ПРЕДОСТАВЛЕННЫЙ ФРАГМЕНТ:
════════

21. [VI]. Воскресенье.
Подтверждения о взятии Севастополя нет. Но есть “ожесточенные бои с превосходящими силами”. Правда, это нейтрализовано приветствием Начальника гарнизона острова [нрзб.], но, очевидно, верно, что Севастополь пал. О дне падения наших городов мы узнаем по окончании войны. А почему об этом надо так упорно молчать?
Вечером сидел Гусев. Пили вино. Рассказывал он о том, как посетил раненого Рокоссовского. Генерал рассказывал, как обороняли Москву: “Немцы подошли,— и дальше нет сил у них, видимо. Но все-таки наступают. Звоню к Сталину. Тот говорит: "держитесь". Через два часа звоню еще. Тот отвечает: "Могу дать
96
один танк и 3 противотанковых ружья".— "У нас нет сил, Иосиф Виссарионович. У меня от Армии осталась одна тысяча красноармейцев".— "Умирайте, но не отходите".— "Умираем".— Через два часа звоню: "Не можем больше!" — "Сколько вам надо?" — "Хотя бы 20 танков".— "Получите 200 и 3 дивизии". Подошли неизвестные (видимо, английские) танки. Немцев отогнали”.
Режиссер Театра революции Майоров несколько дней тому назад рассказывал в столовой о своем приятеле, наркоме Нефтяной промышленности, который сам отвозил английские (500) танков — для спасения Москвы — на фронт. Он же рассказывал о переговорах с англичанами. Англичанин кладет один кусок сахару. Наши спрашивают: “Почему один?” — “У нас Черчилль кладет один кусок на стакан”,— ответил англичанин.
Художник Басов говорит, что он с начала войны отказался от сладкого.
22. [VI]. Понедельник.
Болел после вчерашних излияний с Гусевым.— Стомова, скульптор, только отмахивается от наших размышлений: “Писатели такие пессимисты”. Много лет уже мы только хлопали в ладоши, когда нам какой-нибудь Фадеев устно преподносил передовую “Правды”. Это и было все знание мира, причем, если мы пытались высказать это в литературе, то нам говорили, что мы плохо знаем жизнь. К сожалению, мы слишком хорошо знаем ее — и поэтому не в состоянии были ни мыслить, ни говорить. Сейчас, оглушенные резким ударом молота войны по голове, мы пытаемся мыслить,— и едва мы хотим высказать эти мысли, нас называют “пессимистами”, подразумевая под этим контрреволюционеров и паникеров. Мы отучились спорить, убеждать. Мы или молчим, или рычим друг на друга, или сажаем друг друга в тюрьму, одно пребывание в которой уже является правом.
Погодин говорит:
— Сказывают, немцы взяли Липаи (станция в 120—150 км от Царицына). Не знаю, вести жену в Москву или нет. Янчевецкий:
— Везите. Она всегда может уехать обратно. Лицо у Погодина серое и потное. Водки не пьет:
— Жара. 100 грамм не идет.

════════

ИЗВЛЕЧЁННЫЕ ДАННЫЕ:
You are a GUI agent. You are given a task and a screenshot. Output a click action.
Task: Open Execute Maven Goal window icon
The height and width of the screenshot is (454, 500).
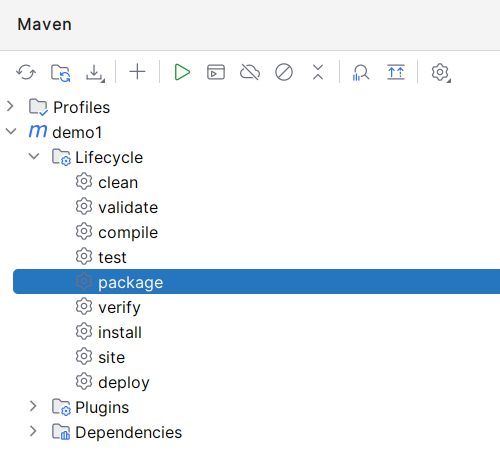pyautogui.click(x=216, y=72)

════════

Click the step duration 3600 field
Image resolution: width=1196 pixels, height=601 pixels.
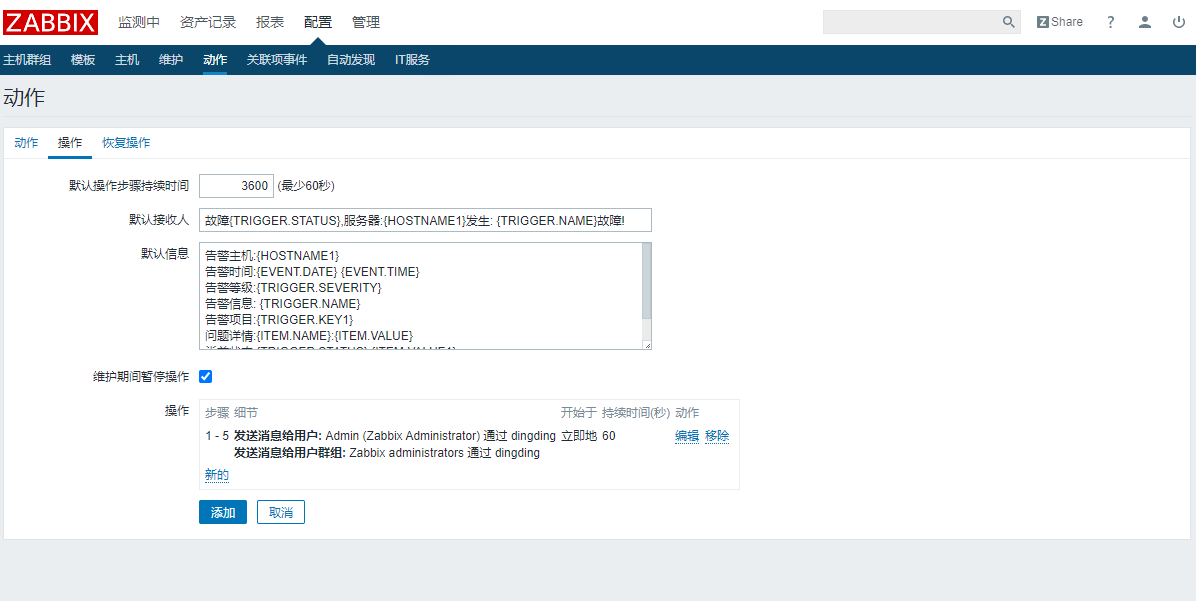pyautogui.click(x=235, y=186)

════════

ПОСТАВЛЕННАЯ ЗАДАЧА:
Продолжите дневник военного времени с того места, где заканчивается фрагмент. Листинг для выполнения задания не нужен.

ОТВЕТ К ЗАДАНИЮ:
У Янчевецкого своя теория: немцы, в особенности на Харьков-
97
ском направлении, пойдут до конца, т.е. пока не лишат нас нефти. На запад они внимания обращать не будут.
Вечером слух о взятии Тобрука. Это приходил Зелинский70, который ложится в больницу, так как он изголодался и не может ходить. В больнице кормят. Знакомые профессора укладывают туда своих друзей, а на профессоров доносят и пишут протесты.
Слух о Тобруке подтвердил Гусев. Еще недавно гарнизон Тобрука приветствовал гарнизон Севастополя.
23. [VII]. Вторник.
Окончил правку романа “Проспект Ильича”. Поэтому послезавтра иду отдыхать в горы. Татьяна два дня ждет машину, чтобы ехать слушать секретное радио71, и едва ли дождется.— В Стамбул, как говорила она несколько дней назад,— съехалось много корреспондентов. Почему? — Взятие Тобрука, по-моему, сможет толкнуть англичан к открытию второго фронта. Удивительная жара. Всеобщее молчание,— ибо все слышали сообщение о наших потерях за год войны — 4 миллиона 500 тысяч! Да к тому же никто не верит, что цифра точная — больше!
24. [VI]. Среда.
Погодин, хмурый: “6 гигантских танков спасли Ленинград. Это те, которые ходили на парадах. А больше не было. Харьковский тракторный — 40% нашей танковой промышленности — погибло”. Но и все хмурые, ибо напечатаны итоги войны и утром сообщили “отступили на Харьковском направлении”. Так как в сообщении Информбюро брошена фраза о возможных неприятностях, Комка сказал:
— Впервые предсказание Информбюро сбылось.
Сборы на Акташ.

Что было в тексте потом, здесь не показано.